Este estudo revela-se um importante contributo, pioneiro na investigação nesta área, dado que a caracterização dos níveis de conhecimentos em CP dos profissionais de saúde, a nível nacional, é parca. Esta caracterização dos níveis de conhecimentos em CP dos profissionais num hospital central português revela níveis de conhecimentos elevados sobre a filosofia dos CP, apontando, porém, para a necessidade de maior investimento formativo específico ao nível do controlo de sintomas e apoio à família, particularmente nos profissionais com maior tempo de exercício profissional, cujo percurso formativo não contemplou formação específica nesta área.
Não obstante os resultados obtidos, reconhece-se a limitação associada ao facto de se ter utilizado um instrumento novo para a avaliação de conhecimentos, pelo que os resultados devem ser analisados com parcimónia, condicionando também a interpretação e comparação com outros estudos, nomeadamente a nível nacional e internacional. Identificam-se, ainda, como potenciais limitações o processo de amostragem, não probabilística, e as características dos respondentes, nomeadamente o facto da amostra poder ser composta maioritariamente por profissionais com particular interesse nesta área, o que poderá não traduzir fielmente o nível de conhecimentos em CP da população da instituição.
Conclusão
O estudo promove uma análise global dos conhecimentos dos profissionais de saúde, de um hospital central universitário português, em CP. Os resultados evidenciam um nível razoavelmente elevado de conhecimentos, particularmente no que concerne à filosofia dos CP. Destaca-se a relação negativa entre o conhecimento sobre controlo de sintomas e apoio à família com o tempo de exercício profissional (p < 0,001) e, ainda, entre o conhecimento efetivo e a autoperceção dos profissionais sobre os conhecimentos e competências que consideram deter nesta área.

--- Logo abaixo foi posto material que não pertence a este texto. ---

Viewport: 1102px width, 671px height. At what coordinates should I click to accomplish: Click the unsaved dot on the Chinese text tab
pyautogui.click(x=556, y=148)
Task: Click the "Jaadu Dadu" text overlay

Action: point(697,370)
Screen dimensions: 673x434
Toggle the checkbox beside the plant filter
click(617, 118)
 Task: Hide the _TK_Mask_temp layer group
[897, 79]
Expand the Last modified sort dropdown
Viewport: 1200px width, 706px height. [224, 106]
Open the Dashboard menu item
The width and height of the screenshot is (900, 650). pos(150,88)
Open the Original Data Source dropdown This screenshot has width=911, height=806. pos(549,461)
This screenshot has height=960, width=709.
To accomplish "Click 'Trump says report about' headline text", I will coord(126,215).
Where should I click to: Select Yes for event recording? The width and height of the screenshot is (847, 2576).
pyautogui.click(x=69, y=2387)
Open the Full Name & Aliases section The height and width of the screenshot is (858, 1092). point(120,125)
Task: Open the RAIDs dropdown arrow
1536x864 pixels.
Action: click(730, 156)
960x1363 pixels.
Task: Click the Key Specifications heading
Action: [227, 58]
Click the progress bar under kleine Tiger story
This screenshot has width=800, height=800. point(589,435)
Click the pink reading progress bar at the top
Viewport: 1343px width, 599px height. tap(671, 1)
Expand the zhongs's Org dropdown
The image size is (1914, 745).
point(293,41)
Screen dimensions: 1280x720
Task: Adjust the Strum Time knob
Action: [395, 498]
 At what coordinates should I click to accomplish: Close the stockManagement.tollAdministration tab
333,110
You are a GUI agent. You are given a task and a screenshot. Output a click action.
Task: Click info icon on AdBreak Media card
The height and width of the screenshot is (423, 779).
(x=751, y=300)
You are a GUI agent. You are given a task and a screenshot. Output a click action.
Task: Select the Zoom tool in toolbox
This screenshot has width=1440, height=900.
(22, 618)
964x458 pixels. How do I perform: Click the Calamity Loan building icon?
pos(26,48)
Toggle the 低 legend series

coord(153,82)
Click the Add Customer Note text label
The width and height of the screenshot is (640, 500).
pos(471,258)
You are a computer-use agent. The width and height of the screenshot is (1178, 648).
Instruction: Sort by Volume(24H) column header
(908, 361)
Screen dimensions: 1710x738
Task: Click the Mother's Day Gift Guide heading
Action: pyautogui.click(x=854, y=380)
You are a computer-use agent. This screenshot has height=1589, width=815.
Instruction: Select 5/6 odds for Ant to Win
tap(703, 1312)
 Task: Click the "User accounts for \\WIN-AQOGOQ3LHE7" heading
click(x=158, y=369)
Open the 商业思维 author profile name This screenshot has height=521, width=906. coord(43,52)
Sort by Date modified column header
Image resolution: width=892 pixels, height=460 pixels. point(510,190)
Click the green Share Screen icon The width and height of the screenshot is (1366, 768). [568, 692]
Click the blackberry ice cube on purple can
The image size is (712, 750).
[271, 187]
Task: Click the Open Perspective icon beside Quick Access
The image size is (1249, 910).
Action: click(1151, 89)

Não obstante estes resultados, evidenciam-se lacunas no conhecimento específico, particularmente ao nível do controlo sintomático, o que torna determinante o desenvolvimento de estratégias promotoras da literacia em CP entre os profissionais de saúde, sobretudo entre os que detêm carreiras profissionais mais longas. Neste enquadramento, é crucial o desenvolvimento de um programa formativo institucional, sistematizado, que fomente a literacia em CP. Este constitui-se como um desafio para os sistemas e políticas de saúde de modo global, mas também para os próprios profissionais, pela responsabilidade ética e social na promoção da melhoria contínua do acesso e da qualidade dos cuidados de saúde.